:: Alıntı metin
Yazar, düşünce dünyasını Kur'anî tefekkür9 ışığında kurma peşinde olduğu için tarihi meselelere de sarahatle bakabilmektedir. Kutsal tarih anlayışından sıyrılarak her şeyi yerli yerine oturmak için bazı taşların yerinden oynatılmasının gerekliliğinin farkındadır. Yazarın meseleye yaklaşımı Ahi Evren adına bir kadir na-şinaslığa duyduğu öfkeyi de barındırır. Günümüz politik arenasında da küresel güç karşısında emperyalizm karşıtı bir düşüncenin nüvelerinin tarihi dayanaklarla temellendirilmesi oldukça önem kazanmaktadır. Ahi Evren'in gerek eserlerinde gerekse de mücadelesinde var olan aksiyoner yönünün ihmal edilemezliği, bugünkü İslam dünyası için vazgeçilemez bir örneklik oluşturmaktadır. "Örneklik" ve "şahitlik" gibi kavramlar Kur'an kaynaklı ve Müslümanlar için üzerinde titizlikle durulması gereken tanımlamalar olurken, küresel güç için ise bir muhatap olma ve karşı-duruşu da içkindir.

İçinde bulunduğumuz dönemin şartları üzerinde düşündüğümüz vakit, 13. yüzyıl İslam dünyasının yeniden nasıl ve ne şekilde ikame edildiğine şahit oluruz. Görünen şudur ki, emperyalist güçler yeni adlar almış ve kimi İslam liderleri mücadeleci kimliğini korurken, kimileri de daha ılımlı bir yaklaşımla sonuçları Müslümanların aleyhine de olsa güç odaklarıyla (tıpkı Mevlâna'nın müritlerinin, Ahilerin müsadere edilen mallarına sahip olmaları gibi) teşrik-i mesai içinde olmuşlardır. Bu da işin Müslümanlar açısından üzüntü verici tarafıdır. Bu tür iddialı araştırmalara yabancı olduğumuz için düşmanlık yerine, Tolstoy'un sözlerine kulak vererek ayağımızın alıştığı yoldan bizi çekip çıkaran ve yeni güzellikleri ve doğrulukları sunanlara kulak vermenin gerekliliğini bir kez daha vurgulamak yerinde olacaktır.
::::
▶ Yapılacak görevler
a: Ahi Evren üzerine metne göre şu ifadelerin her biri doğru mudur: (i) Yazar, kutsal tarih anlayışına bağlı kalmaktadır; (ii) Mevlâna'nın müritleri, Ahilerin müsadere edilen mallarına sahip olmuştur; (iii) Metin, yeni doğruluklar sunanlara düşmanlık gösterilmesini savunmaktadır. Her ifade için evet ya da hayır deyip metinden belirleyici sözleri aynen alıntılayın.
b: Ahi Evren üzerine metni, son cümlesinden sonra gelecek birkaç cümleyle sürdürün.
Bu malzeme başka bir kaynaktan alınmıştır.
:: Veri içeriği
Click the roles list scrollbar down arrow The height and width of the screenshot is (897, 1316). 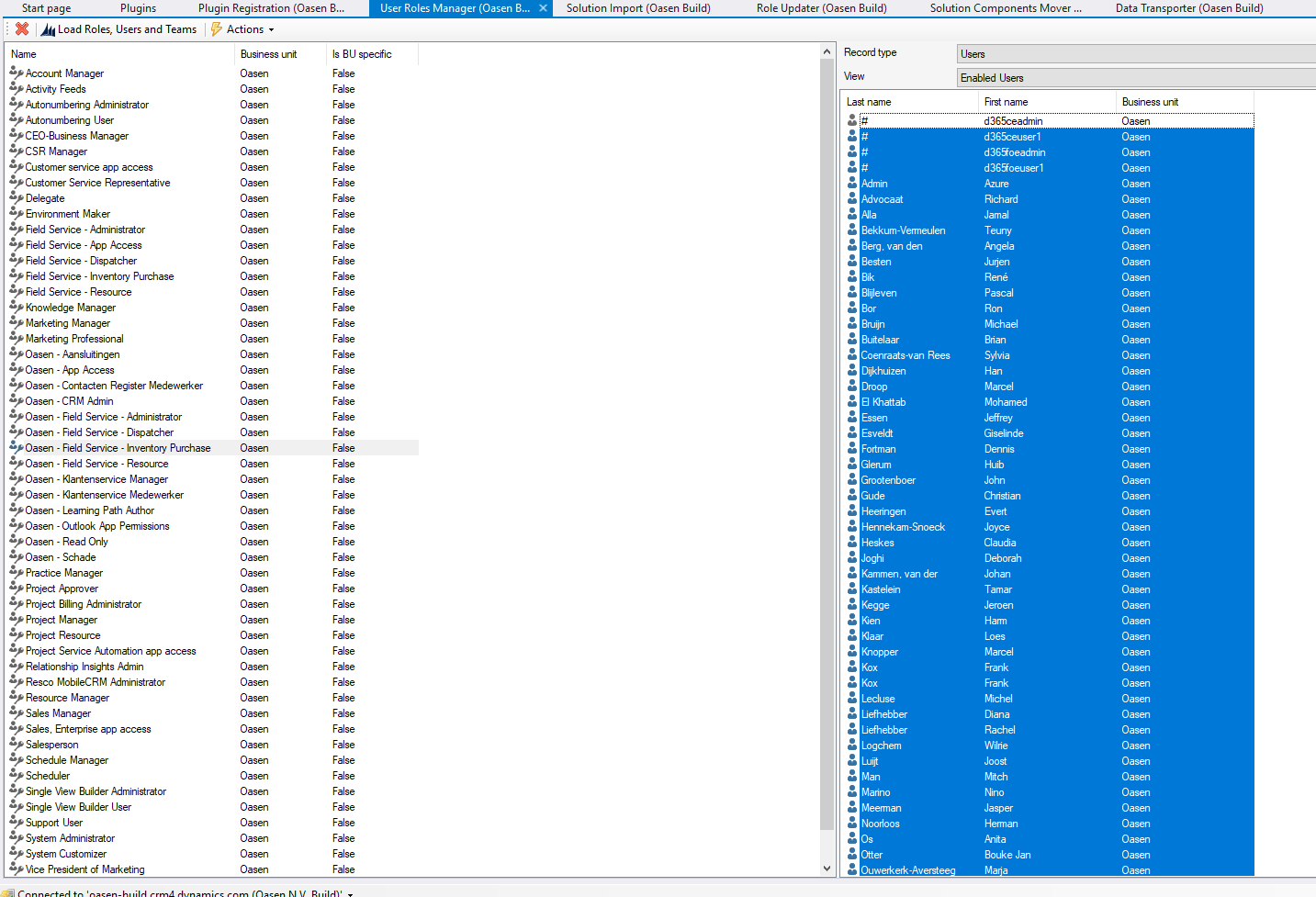(827, 867)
::::
▶ Görev sonuçları
a:
(i) Hayır: "Kutsal tarih anlayışından sıyrılarak her şeyi yerli yerine oturmak için bazı taşların yerinden oynatılmasının gerekliliğinin farkındadır."
(ii) Evet: "Mevlâna'nın müritlerinin, Ahilerin müsadere edilen mallarına sahip olmaları"
(iii) Hayır: "düşmanlık yerine, Tolstoy'un sözlerine kulak vererek ayağımızın alıştığı yoldan bizi çekip çıkaran ve yeni güzellikleri ve doğrulukları sunanlara kulak vermenin gerekliliğini bir kez daha vurgulamak yerinde olacaktır."

b:
Dipnotlar:

1- 13. yüzyıl Konyasını yerleşim planıyla ve burada yaşayan 2500 haneden oluşan halkı, şeceresiyle birlikte tanıyan bir tarihçidir söz konusu olan. Yasin Aktay, "Hoşgörünün Mikail Bayram'la İmtihanı", Yeni Şafak, 5 Aralık 2005. Mezkûr yazıda Aktay, "Bayram Hoca iddialarını ne ölçüde ispatlayabiliyor, bilemiyoruz. Aslında bu çok önemli değil." demektedir ki bu sava katılmak mümkün değil. Çünkü mesele tarihi bir konu ve konunun asıl tartışma yaratan yönü de burasıdır.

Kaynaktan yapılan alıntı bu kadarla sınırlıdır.